■ Records:
>> start

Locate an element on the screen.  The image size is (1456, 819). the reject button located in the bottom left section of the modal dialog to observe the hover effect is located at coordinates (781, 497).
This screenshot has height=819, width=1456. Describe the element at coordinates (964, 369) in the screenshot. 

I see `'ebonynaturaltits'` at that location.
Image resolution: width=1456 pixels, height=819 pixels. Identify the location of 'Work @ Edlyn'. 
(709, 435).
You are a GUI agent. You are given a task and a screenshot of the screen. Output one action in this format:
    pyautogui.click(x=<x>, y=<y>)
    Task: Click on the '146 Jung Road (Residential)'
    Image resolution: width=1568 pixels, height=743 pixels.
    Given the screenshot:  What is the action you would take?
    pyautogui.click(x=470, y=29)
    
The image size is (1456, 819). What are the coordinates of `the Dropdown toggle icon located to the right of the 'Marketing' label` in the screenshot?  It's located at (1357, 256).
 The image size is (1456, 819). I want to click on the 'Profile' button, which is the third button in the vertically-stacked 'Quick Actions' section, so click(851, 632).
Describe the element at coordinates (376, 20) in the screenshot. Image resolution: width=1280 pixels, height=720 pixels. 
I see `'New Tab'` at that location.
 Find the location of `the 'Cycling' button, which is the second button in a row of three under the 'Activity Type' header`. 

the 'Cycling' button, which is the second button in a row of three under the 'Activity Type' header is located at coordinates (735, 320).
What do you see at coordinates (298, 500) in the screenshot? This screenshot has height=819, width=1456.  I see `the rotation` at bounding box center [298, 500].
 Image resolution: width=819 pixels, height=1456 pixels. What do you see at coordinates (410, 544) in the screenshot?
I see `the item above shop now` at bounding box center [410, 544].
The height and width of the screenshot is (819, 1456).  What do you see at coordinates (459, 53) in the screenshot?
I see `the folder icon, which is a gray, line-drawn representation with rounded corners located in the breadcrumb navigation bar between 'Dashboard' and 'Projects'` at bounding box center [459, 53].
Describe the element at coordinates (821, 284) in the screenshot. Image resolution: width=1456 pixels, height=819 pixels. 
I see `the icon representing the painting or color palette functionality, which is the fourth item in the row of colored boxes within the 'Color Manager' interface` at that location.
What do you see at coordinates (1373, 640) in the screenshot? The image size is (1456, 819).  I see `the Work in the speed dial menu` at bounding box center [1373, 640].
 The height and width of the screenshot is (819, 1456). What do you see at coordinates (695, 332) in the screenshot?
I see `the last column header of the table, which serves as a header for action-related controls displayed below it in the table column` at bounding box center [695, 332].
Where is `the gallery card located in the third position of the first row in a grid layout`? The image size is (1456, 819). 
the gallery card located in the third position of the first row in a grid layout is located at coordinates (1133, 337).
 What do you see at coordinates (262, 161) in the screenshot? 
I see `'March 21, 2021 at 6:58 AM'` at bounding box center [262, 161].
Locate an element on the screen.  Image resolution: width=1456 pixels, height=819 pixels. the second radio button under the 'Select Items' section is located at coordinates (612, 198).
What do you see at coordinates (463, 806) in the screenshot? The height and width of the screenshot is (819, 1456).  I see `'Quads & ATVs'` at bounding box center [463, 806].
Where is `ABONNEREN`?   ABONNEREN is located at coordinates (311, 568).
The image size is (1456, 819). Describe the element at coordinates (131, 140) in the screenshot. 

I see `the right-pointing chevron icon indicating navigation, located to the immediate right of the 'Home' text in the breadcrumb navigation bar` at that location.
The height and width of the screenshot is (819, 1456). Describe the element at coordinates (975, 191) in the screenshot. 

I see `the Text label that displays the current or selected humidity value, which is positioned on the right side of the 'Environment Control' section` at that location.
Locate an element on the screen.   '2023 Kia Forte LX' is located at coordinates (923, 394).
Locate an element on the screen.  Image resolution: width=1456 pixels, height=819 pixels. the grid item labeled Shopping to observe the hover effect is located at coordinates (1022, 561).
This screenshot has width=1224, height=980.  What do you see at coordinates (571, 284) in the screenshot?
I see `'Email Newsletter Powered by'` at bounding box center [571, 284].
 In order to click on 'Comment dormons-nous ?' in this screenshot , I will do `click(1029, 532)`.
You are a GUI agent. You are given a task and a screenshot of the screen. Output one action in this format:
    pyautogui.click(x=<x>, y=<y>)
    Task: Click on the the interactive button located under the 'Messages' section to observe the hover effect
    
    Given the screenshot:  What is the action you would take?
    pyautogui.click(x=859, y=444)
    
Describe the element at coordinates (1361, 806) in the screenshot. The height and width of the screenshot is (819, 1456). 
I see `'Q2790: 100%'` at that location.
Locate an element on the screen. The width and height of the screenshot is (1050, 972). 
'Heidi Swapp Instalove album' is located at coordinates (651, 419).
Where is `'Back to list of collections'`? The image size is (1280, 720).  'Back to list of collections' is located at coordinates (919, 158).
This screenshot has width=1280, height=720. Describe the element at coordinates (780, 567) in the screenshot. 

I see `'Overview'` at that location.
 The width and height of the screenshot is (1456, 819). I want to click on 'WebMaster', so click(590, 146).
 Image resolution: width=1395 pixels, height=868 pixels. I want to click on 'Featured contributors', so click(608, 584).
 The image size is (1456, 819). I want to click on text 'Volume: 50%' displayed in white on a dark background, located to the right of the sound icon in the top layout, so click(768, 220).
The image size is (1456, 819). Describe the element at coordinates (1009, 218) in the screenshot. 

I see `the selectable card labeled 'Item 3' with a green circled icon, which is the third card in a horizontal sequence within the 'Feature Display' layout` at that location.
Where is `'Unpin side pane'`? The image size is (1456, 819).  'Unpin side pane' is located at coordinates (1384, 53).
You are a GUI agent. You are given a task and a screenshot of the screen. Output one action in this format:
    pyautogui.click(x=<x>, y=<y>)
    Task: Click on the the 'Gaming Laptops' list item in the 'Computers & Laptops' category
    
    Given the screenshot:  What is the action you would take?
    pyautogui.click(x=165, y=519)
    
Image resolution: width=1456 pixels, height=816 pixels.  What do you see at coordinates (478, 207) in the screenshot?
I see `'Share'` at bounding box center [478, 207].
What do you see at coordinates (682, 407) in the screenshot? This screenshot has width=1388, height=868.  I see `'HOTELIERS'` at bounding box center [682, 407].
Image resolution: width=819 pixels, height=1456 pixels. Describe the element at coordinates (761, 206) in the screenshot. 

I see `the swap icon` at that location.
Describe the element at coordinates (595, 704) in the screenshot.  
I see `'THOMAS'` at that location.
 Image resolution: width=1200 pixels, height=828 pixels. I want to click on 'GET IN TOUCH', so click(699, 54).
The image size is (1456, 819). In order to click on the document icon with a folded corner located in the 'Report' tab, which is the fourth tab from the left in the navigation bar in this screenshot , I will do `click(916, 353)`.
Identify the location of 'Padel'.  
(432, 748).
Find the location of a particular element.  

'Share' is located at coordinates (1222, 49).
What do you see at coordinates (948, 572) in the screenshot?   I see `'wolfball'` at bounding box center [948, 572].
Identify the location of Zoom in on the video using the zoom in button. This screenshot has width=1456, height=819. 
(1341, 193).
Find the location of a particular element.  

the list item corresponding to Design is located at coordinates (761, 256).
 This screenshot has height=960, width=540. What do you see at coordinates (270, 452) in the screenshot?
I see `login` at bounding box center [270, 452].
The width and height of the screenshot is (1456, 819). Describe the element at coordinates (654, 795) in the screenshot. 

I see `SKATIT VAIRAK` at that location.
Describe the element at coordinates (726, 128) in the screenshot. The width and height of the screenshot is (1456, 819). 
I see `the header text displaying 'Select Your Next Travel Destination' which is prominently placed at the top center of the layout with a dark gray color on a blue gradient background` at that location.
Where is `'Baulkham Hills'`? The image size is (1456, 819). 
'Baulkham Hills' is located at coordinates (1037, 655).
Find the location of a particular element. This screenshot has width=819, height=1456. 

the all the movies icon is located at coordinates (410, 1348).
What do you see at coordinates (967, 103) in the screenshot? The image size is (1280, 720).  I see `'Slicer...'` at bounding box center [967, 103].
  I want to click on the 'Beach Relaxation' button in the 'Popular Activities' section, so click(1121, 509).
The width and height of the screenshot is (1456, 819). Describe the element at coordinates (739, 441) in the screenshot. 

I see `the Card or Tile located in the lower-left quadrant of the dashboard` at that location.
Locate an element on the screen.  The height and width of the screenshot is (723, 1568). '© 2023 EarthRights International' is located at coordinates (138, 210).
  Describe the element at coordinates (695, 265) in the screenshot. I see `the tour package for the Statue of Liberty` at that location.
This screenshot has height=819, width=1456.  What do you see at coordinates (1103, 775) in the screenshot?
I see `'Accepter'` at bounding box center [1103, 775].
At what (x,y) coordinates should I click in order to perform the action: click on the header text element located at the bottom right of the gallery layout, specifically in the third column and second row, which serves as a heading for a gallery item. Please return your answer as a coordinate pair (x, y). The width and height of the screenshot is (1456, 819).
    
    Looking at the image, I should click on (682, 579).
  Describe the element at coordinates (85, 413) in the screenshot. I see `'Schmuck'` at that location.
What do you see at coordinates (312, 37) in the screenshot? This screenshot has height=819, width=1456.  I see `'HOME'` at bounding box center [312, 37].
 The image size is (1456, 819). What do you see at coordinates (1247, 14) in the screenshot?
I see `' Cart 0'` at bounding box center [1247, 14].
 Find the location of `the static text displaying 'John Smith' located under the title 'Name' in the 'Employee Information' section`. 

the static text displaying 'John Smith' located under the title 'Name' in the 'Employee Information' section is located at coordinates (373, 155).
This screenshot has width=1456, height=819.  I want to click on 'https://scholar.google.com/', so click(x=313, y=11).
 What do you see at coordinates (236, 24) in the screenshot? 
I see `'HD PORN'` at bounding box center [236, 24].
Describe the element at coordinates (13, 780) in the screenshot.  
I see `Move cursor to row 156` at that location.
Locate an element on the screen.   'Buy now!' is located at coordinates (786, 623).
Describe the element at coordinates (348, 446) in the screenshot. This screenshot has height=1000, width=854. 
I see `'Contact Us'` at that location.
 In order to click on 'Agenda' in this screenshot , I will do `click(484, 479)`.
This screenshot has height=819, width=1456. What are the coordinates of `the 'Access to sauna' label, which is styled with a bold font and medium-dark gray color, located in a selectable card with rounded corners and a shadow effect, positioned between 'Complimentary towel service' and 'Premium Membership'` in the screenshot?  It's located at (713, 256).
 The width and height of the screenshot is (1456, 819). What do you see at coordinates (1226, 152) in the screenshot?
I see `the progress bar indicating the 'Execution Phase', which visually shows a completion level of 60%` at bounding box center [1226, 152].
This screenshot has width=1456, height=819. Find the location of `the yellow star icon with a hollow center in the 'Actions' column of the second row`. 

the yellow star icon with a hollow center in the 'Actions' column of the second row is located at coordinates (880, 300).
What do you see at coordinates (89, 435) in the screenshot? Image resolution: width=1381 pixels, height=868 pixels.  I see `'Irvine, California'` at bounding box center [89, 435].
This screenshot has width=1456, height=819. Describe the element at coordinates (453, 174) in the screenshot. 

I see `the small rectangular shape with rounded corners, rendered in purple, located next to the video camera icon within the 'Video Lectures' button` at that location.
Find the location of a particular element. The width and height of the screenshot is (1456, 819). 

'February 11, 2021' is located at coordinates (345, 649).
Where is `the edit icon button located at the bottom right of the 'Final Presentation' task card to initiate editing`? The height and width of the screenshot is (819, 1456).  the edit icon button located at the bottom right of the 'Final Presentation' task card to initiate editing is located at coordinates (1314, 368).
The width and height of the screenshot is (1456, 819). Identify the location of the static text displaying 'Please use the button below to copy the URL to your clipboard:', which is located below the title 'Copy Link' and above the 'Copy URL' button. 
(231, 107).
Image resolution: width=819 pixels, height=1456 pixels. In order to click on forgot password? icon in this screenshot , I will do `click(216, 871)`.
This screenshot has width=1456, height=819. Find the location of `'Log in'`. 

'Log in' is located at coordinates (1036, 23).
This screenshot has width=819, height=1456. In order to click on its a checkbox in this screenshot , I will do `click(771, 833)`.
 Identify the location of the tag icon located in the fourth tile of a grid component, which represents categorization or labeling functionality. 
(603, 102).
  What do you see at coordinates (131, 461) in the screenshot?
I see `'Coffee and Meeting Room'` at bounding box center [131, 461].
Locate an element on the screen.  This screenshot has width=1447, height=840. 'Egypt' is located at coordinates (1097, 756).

>> end

■ OBJECTIVE: Count the lines in the entries above that contain the string "three". Case counts, and the answer should be only the number.

■ ANSWER TO THE TASK: 2